E BIEN COMMUN COMME CONSTRUIT TERRITORIAL

Un troisième courant d’analyse se dessine avec les travaux qui cherchent à savoir dans quelle mesure l’approche procédurale participe aux changements de l’action publique. Dans un article publié en 1996, Pierre Lascoumes et Jérôme Valluy se demandent par exemple si les APC (entendez les activités publiques

conventionnelles) constituent un nouvel instrument de politique publique

(Lascoumes Valluy 1996). Cette réflexion, centrée sur l’étude des contrats, conventions, partenariats et autres chartes, débouche sur l’idée que ces actes publics ne correspondent guère, malgré un diagnostic répandu, à des formes alternatives d’action publique. Les auteurs dressent une typologie des APC qui relativise l’importance des critères orientés sur une rationalisation et une pragmatisation de la décision publique. Il s’agit plutôt de “ l’expression de

changement de mentalité dans les administrations publiques se traduisant par une mise en valeur, une mise en visibilité et une évolution des pratiques elles-mêmes ”

(p. 554). La rationalité managériale des conventions possède donc des contours idéologiques qui ne règlent pas les problèmes de représentation et de légitimation de l’action publique.
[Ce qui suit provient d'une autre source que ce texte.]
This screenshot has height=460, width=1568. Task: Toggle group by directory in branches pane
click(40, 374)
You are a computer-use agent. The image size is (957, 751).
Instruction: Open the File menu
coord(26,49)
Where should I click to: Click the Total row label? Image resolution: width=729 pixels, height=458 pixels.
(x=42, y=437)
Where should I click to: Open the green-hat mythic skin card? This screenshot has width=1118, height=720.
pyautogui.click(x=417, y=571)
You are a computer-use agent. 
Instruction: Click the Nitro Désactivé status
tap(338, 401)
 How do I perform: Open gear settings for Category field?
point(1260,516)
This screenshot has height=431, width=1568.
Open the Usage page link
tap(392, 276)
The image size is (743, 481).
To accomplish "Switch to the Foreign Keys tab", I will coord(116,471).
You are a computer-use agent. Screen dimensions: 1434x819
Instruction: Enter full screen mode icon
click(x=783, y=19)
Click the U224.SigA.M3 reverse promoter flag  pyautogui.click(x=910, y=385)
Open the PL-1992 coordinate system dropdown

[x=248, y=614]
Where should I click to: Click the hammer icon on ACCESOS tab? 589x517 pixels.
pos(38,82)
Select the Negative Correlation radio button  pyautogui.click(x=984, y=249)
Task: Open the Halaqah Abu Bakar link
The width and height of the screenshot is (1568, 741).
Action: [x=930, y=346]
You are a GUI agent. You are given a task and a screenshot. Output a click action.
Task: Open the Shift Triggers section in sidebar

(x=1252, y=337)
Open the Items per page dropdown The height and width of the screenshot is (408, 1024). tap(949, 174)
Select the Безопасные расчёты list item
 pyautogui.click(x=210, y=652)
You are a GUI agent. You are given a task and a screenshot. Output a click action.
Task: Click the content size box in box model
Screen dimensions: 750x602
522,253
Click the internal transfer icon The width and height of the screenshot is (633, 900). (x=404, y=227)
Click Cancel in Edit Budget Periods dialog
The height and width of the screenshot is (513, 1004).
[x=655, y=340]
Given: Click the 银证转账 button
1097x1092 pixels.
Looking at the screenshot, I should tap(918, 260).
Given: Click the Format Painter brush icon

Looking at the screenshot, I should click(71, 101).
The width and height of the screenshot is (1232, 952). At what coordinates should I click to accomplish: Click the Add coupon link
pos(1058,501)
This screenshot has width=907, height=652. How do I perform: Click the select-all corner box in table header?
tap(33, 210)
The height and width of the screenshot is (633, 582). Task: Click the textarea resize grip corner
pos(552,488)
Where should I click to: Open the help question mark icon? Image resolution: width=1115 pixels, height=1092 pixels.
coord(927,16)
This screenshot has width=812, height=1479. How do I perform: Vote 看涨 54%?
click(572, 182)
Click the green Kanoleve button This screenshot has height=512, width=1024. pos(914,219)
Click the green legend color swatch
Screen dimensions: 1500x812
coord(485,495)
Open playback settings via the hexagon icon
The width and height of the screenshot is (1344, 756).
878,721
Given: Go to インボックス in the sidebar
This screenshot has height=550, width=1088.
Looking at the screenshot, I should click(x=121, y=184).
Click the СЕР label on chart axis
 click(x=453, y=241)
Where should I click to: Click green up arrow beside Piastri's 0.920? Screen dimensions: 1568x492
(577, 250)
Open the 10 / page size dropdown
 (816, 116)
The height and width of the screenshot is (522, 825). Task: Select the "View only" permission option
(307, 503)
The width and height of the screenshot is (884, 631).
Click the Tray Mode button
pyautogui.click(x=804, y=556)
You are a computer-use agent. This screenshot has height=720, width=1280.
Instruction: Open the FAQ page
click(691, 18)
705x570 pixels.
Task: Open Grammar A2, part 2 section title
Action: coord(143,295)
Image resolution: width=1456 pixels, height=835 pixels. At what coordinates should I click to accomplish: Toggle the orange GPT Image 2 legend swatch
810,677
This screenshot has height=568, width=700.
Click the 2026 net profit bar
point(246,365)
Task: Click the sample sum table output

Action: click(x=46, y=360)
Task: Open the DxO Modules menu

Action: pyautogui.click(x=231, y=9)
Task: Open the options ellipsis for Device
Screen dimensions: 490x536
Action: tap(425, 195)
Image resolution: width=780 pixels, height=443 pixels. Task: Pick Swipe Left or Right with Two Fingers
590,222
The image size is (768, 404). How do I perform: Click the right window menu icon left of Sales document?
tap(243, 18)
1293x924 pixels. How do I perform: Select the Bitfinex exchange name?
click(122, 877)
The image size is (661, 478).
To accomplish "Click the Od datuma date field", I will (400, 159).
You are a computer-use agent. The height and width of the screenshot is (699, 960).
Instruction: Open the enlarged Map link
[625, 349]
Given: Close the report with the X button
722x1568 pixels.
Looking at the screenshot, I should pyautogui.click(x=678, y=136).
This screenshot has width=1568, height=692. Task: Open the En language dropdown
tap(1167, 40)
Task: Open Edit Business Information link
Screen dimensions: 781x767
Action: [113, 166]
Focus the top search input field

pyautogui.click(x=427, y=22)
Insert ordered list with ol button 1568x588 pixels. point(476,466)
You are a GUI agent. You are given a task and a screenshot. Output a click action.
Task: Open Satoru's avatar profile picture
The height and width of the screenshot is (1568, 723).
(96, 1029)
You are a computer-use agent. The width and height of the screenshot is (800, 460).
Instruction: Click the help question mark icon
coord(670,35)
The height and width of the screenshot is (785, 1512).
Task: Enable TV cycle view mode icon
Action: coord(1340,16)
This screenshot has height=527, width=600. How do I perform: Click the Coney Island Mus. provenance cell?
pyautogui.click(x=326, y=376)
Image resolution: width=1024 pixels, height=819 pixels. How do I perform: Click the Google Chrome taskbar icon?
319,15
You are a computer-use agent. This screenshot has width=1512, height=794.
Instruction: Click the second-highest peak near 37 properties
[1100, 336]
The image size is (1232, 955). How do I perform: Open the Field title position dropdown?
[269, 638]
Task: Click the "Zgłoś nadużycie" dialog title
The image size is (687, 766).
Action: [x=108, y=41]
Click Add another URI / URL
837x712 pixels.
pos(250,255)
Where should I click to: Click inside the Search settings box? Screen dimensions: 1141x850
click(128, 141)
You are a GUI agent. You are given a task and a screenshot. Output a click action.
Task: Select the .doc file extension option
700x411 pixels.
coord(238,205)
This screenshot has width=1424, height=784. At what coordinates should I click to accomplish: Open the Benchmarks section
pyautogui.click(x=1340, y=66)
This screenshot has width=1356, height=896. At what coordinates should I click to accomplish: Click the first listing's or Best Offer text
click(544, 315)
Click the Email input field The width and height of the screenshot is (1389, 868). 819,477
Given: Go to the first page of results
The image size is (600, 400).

Jérôme Valluy confirme ce diagnostic à l’étude de l’application d’une politique environnementale en Rhône-Alpes. Où il est montré que la généralisation des APC révèle une coalition de projet orienté sur deux formes d’action publique : d’une part des délibérations confinées aux premiers cercles de la coalition et d’autre part des controverses ponctuelles avec de nombreux acteurs (Valluy 1996). Dans la mesure où les rapports sociaux ne sont pas pacifiés et les conflits de valeurs et d’intérêts restent très nombreux, l’auteur souligne en conclusion le problème des improvisations que l’appareil étatique ne parvient plus à inscrire sur le long terme.

Deux ans plus tard, en écho à cette inquiétude, Pierre Lascoumes signe avec Jean-Pierre Le Bourhis une contribution sur les nouvelles permanences que dessinent les accords procéduraux à l’échelon local (Lascoumes Le Bourhis 1998). Au terme de deux études de cas (une règle anti-pollution et l’aménagement d’une

rivière), ils défendent l’idée que les politiques procédurales favorisent la construction, par étapes, d’un bien commun localisé. Appuyée sur une démarche éthnométhodologique, leur grille d’analyse propose de considérer l’expression

localisée de l’intérêt général comme le produit d’un tournoi qui consacre, sur une

scène commune, un réseau d’échange hermétique aux interventions extérieures. On retrouve le pouvoir périphérique à une nuance de taille : l’issue du tournoi doit s’entendre comme un processus d’apprentissage permettant un changement de la relation entre les acteurs impliqués. “ La requalification se traduit par un changement

des éléments qui opérationnalisent le bien commun (…) afin de passer du conflit à une scène d’échange administratif ” (p. 59). Les deux auteurs identifient ce

processus comme un construit territorial : “ le mode procédural incite chaque

territoire, secteur par secteur, à se doter de politiques fondées sur des valeurs spécifiques, sans référence à des objectifs communs ” et il favorise l’ouverture “ de nouveaux espaces pour l’arbitraire et l’inégalité de traitement ” (p. 66). L’État ne

dispose plus, pour faire face à la concurrence des pouvoirs locaux, que d’une légalité verticale.